■ Work required: All that is wanted is the exact lines from the one with "Given: Toggle the removed line 1 selection" through the last line of the entries, with both ends kept and every picture left out.

[Saved data entries]
__________________________________________________
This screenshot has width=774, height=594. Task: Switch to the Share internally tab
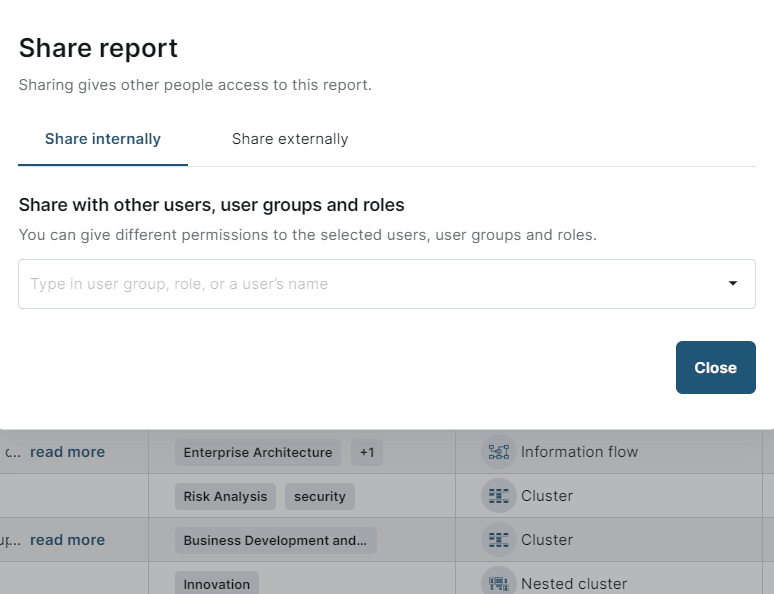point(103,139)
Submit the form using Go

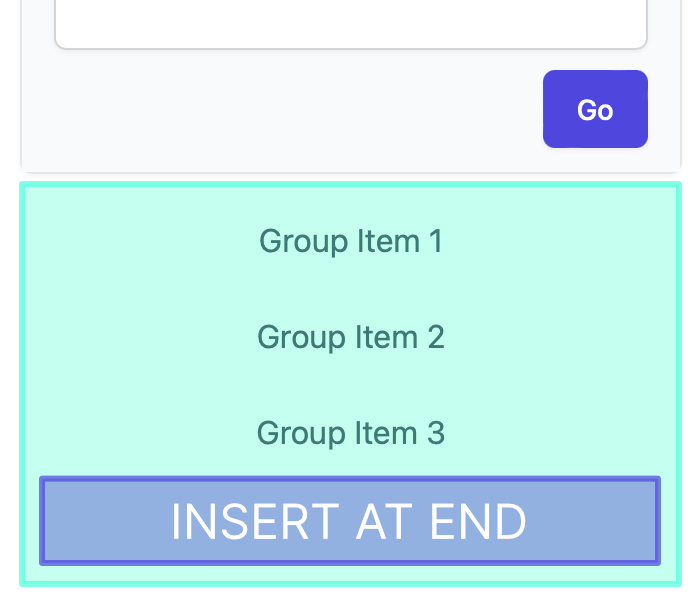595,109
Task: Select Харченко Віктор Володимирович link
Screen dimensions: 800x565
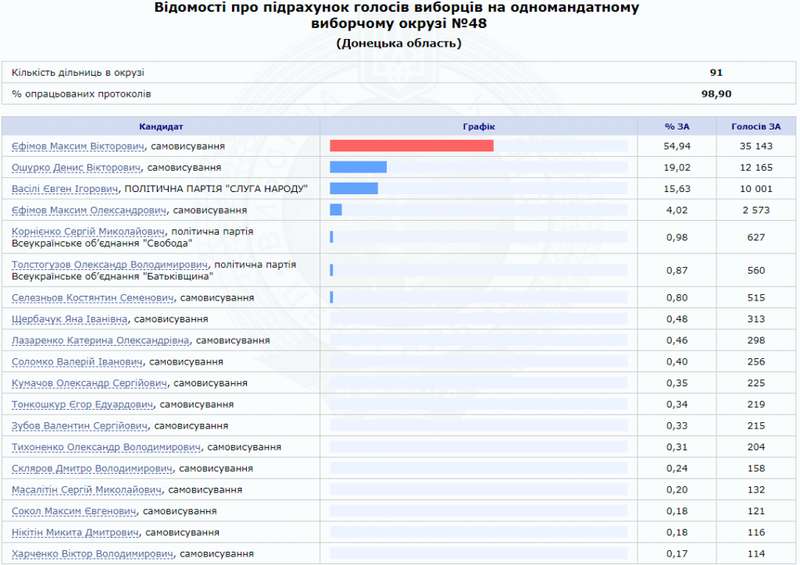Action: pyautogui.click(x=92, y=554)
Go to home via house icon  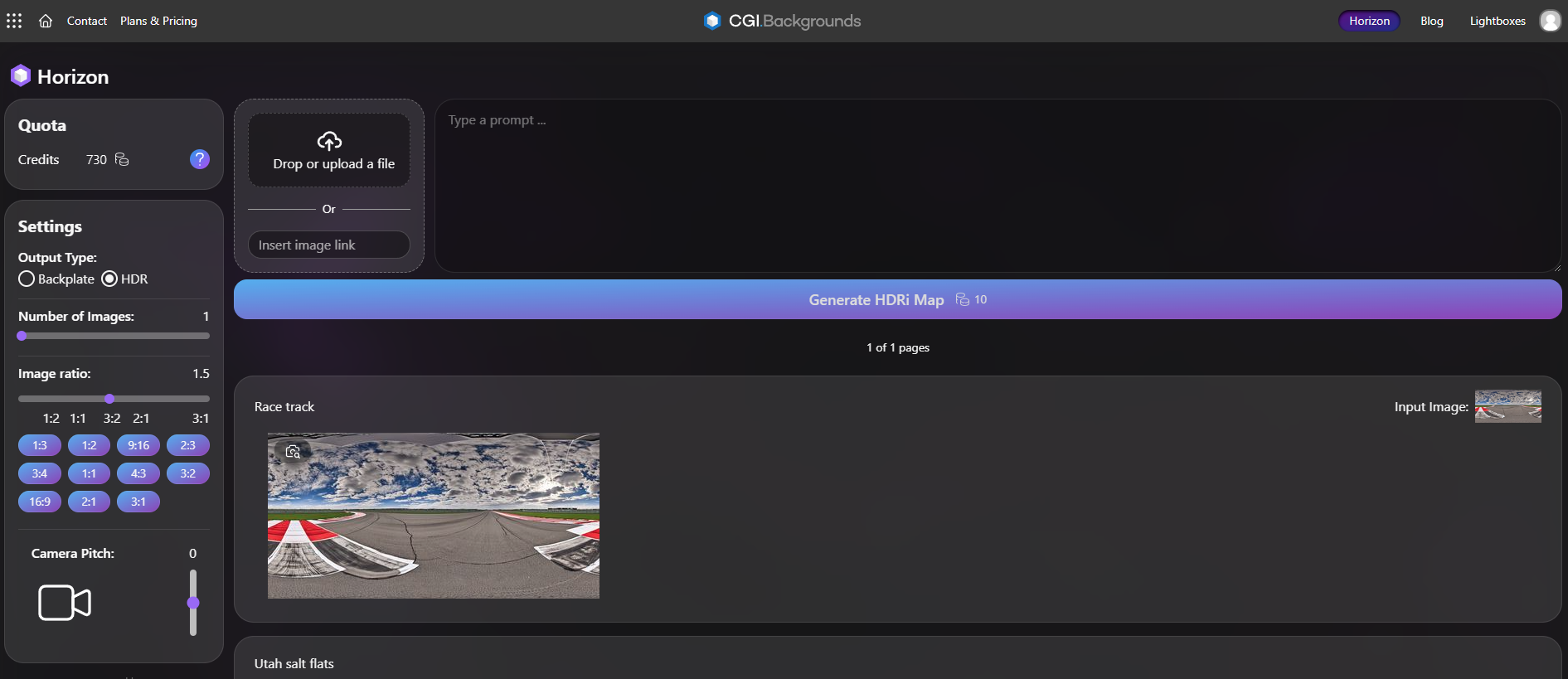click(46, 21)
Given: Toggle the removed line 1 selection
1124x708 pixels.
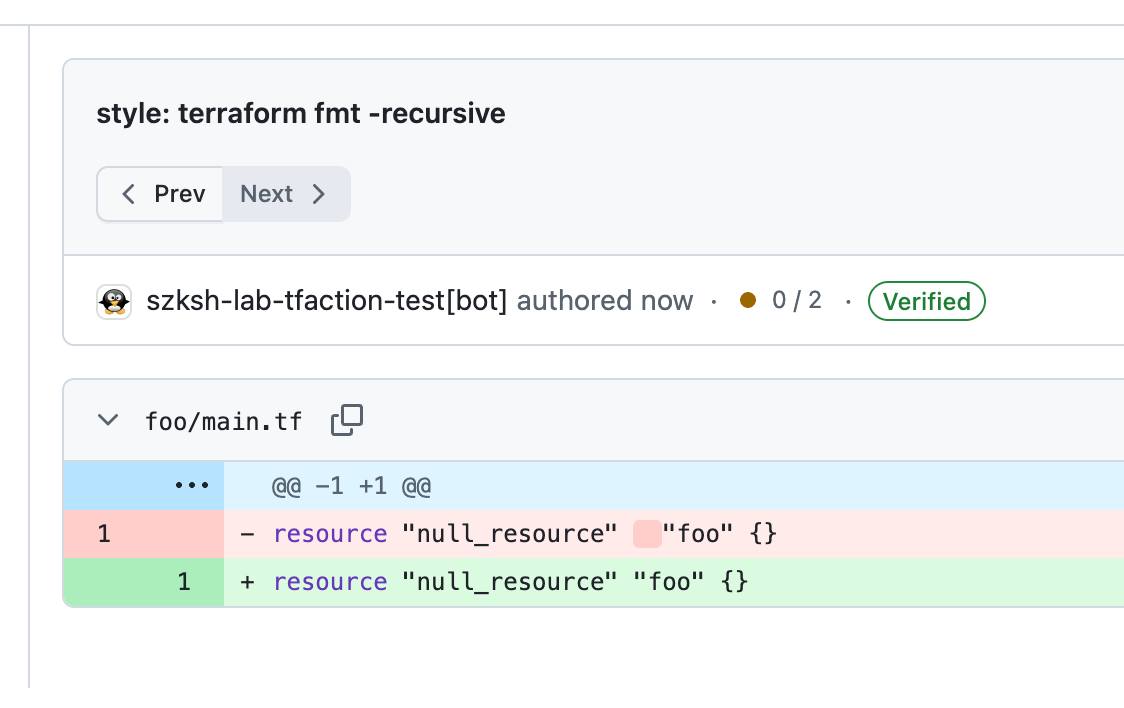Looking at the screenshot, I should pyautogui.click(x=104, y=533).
__________________________________________________
■ Answer section:
Given: Toggle the removed line 1 selection
1124x708 pixels.
Looking at the screenshot, I should pyautogui.click(x=104, y=533).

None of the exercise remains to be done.